Dojo Note · Beta

Implementation Takeaways

FikAi · 2026-02-15

Token counting is mandatory, not optional. Use tiktoken (or equivalent) to measure context size before every LLM call. Never estimate based on word count—JSON alone can double your token usage versus plain text.
Build a priority stack, not a log buffer. Structure context with immutable rules at positions 0–10%, compressed history in the middle, and current task at positions 85–100%. The U-shaped attention curve means middle content is effectively invisible.
Set a hard 80% capacity trigger. When context hits 80% of max tokens, auto-summarize the oldest 20% of logs. Don't wait for overflow—by then you're already losing critical information.
Never include raw stack traces. Extract root cause only. A 2,000-token error dump poisons the context and biases the model toward failure patterns.

Checkpoint after every turn, no exceptions. Write to both fast storage (Redis) and durable storage (blob). Pod crashes should be transparent—the agent resumes exactly where it left off.
Use context inheritance for multi-step workflows. When Step 4 depends on Steps 2 and 3, explicitly merge their outputs and discovered variables into Step 4's initial state. Don't assume the LLM will "remember."
Auth tokens are P0 priority. Never store credentials only in process memory. Persist to Redis immediately upon discovery with expiration metadata.

LLM decides what, code executes how. Reduce prompts to high-level decisions. Let deterministic code handle headers, UUIDs, validation, transformations, and logging.
Auto-inject known parameters. If auth_token exists in state and the function signature requires it, inject it automatically—even if the LLM forgot to provide it. This alone can reduce hallucination rates by 60–80%.
Use temperature strategically. Planning/exploration: 0.7. Execution/code generation: 0.2. Error recovery: 0.5. Don't use the same temperature for everything.

Retry with exponential backoff transforms reliability math. Three retries convert a 2% error rate to 0.0008%. A 50-step workflow goes from 36% success to 99.96% success.
Compress repeated failures immediately. After 3 consecutive failures, replace detailed logs with a one-line summary: "Attempts 1–N failed due to X. System restored. Safe to retry."
Separate historical context from current context. Use explicit markers (## HISTORICAL, ## CURRENT) so the model knows what's actionable versus what's reference material.

Silent truncation is worse than hard failure. APIs that silently drop early context will cause the agent to lose its mission statement while appearing to function normally. Monitor token counts religiously.
The "poisoned well" is real. If your context contains 10 error messages and 1 success, the model will predict failure and may refuse to retry or hallucinate workarounds. Sanitize aggressively.
Long context ≠ better context. Attention is zero-sum. Doubling context length halves attention per token. Optimize for signal density, not raw capacity.

Emit structured trace events for every LLM call. Include: context size, token count, temperature, latency, model name. You can't debug what you don't measure.
Maintain human-readable scratchpads. Each turn should log reasoning, available tools, decision made, and outcome. Engineers need to understand why the agent acted, not just what it did.
Set alerts on spinning detection. If the agent repeats the same tool call 3+ times with identical parameters, trigger meta-cognition or escalate to human. This is a symptom of lost context.

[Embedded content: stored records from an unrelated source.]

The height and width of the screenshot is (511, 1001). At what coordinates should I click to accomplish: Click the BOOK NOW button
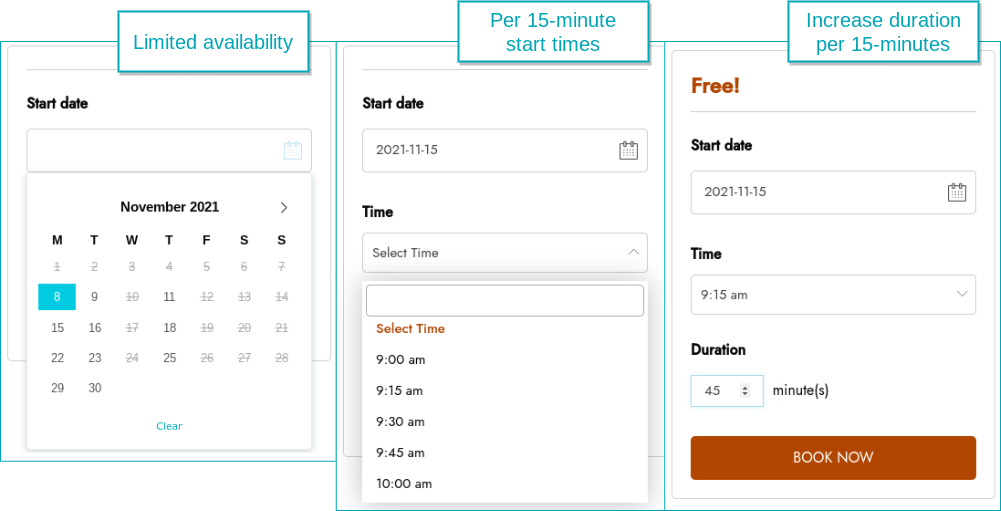click(x=833, y=457)
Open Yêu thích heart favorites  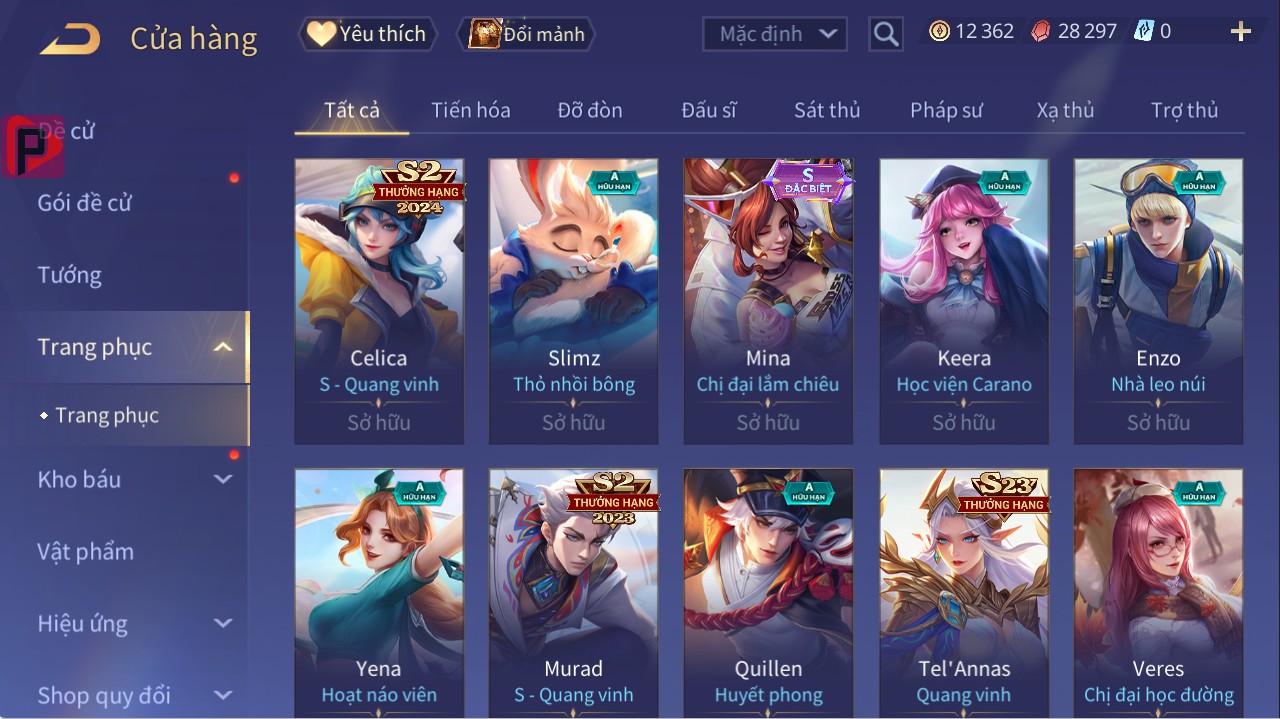coord(368,34)
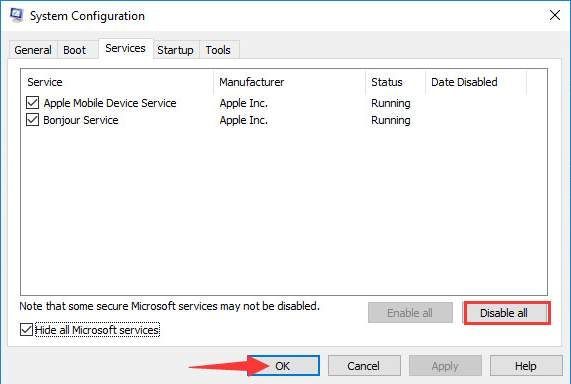The height and width of the screenshot is (384, 571).
Task: Click the System Configuration title bar icon
Action: coord(16,15)
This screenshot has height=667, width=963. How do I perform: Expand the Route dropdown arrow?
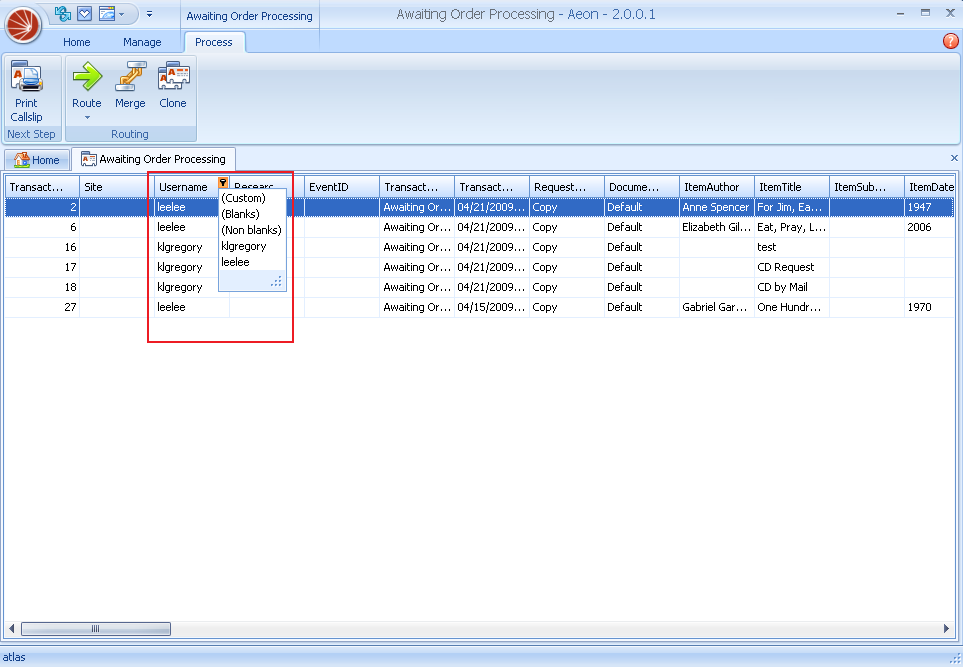(x=87, y=117)
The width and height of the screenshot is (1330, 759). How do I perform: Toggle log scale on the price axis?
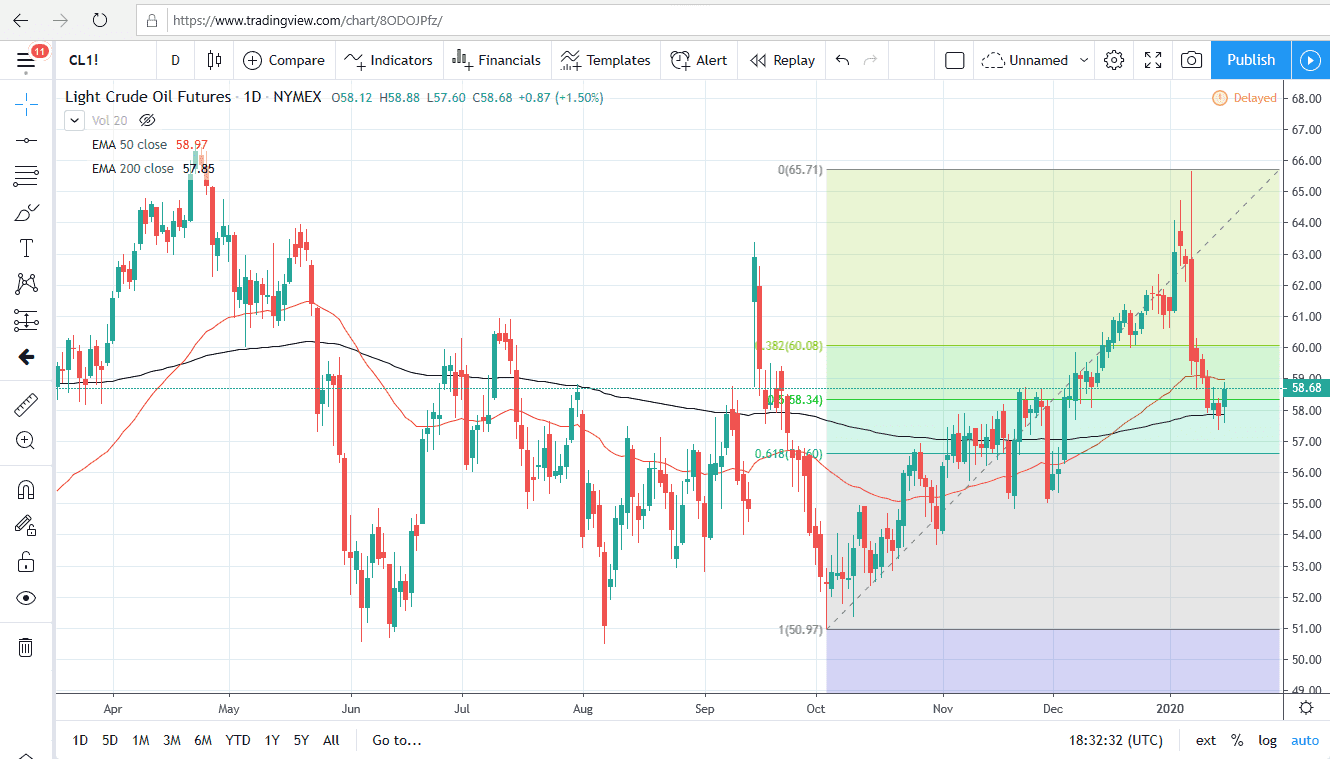pos(1267,740)
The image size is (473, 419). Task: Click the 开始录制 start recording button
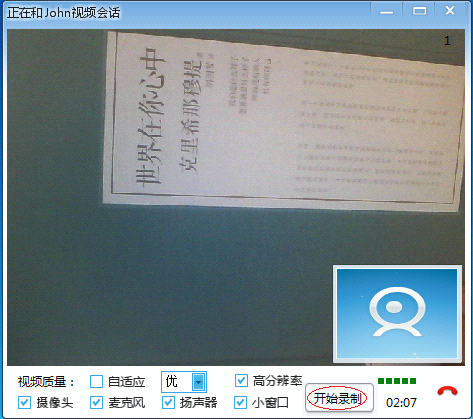coord(339,398)
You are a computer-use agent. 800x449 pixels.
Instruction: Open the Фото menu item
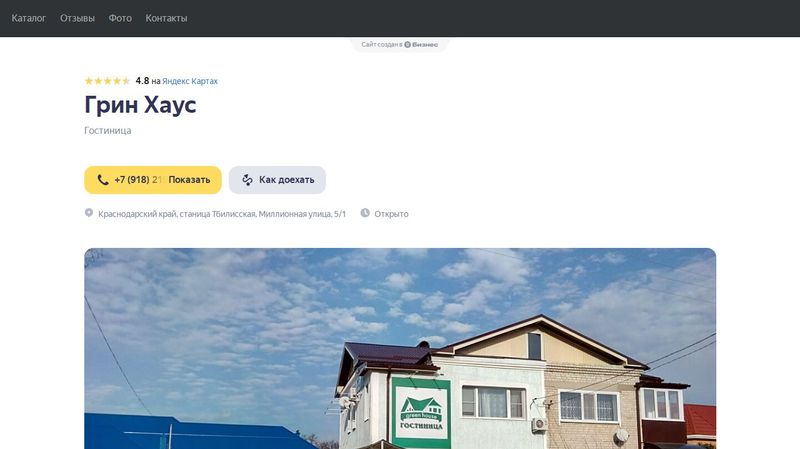[120, 18]
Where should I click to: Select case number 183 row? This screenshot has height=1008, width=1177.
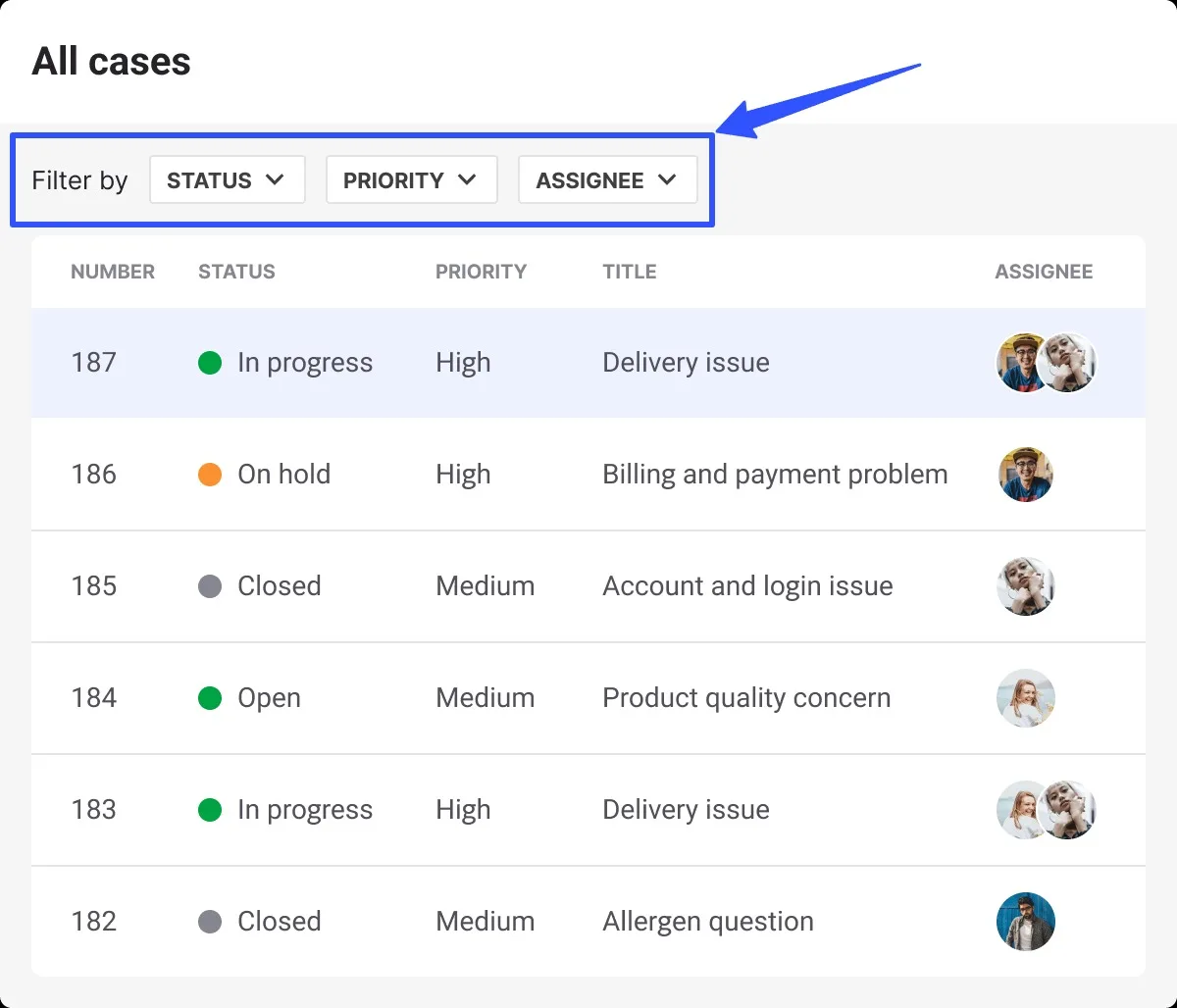pos(94,810)
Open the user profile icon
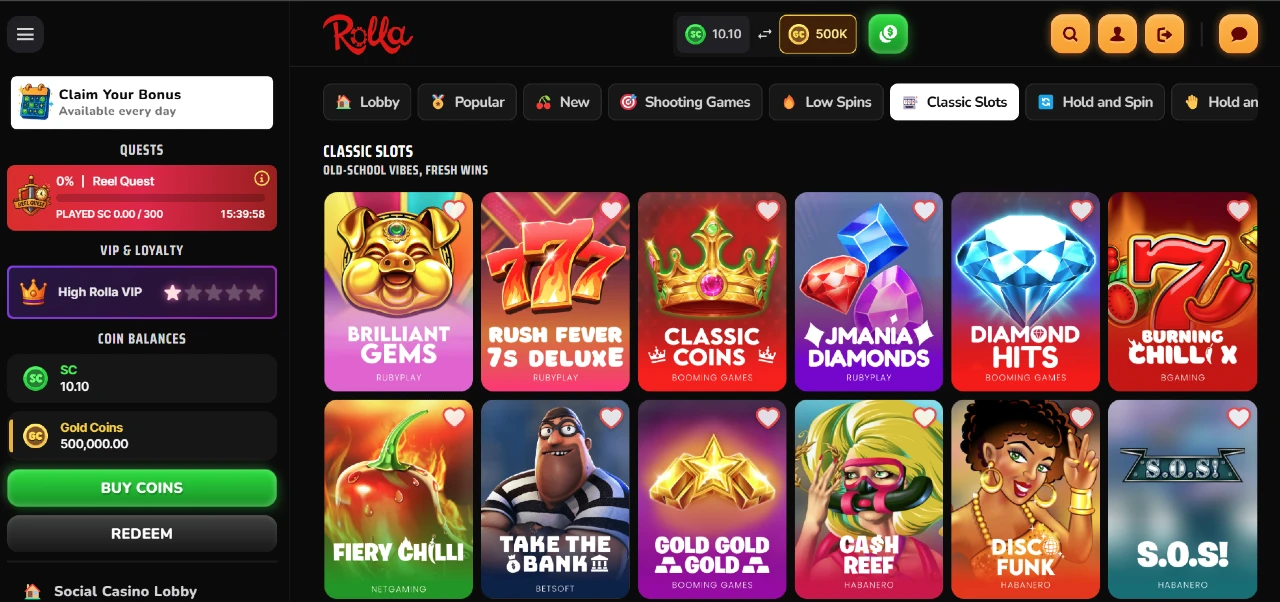The image size is (1280, 602). coord(1117,34)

Treat token budgets like memory budgets. Just as you wouldn't deploy without memory limits, don't deploy without context size monitoring and automatic compression.
Build the checkpoint system first. Before adding any new agent capability, ensure state persistence works. Every other feature depends on it.
Test with pod kills. Regularly terminate agent pods mid-workflow during testing. If the workflow can't resume cleanly, your persistence layer has gaps.

Implementation Takeaways — FikAi notebook for The Physics of AI Engineering.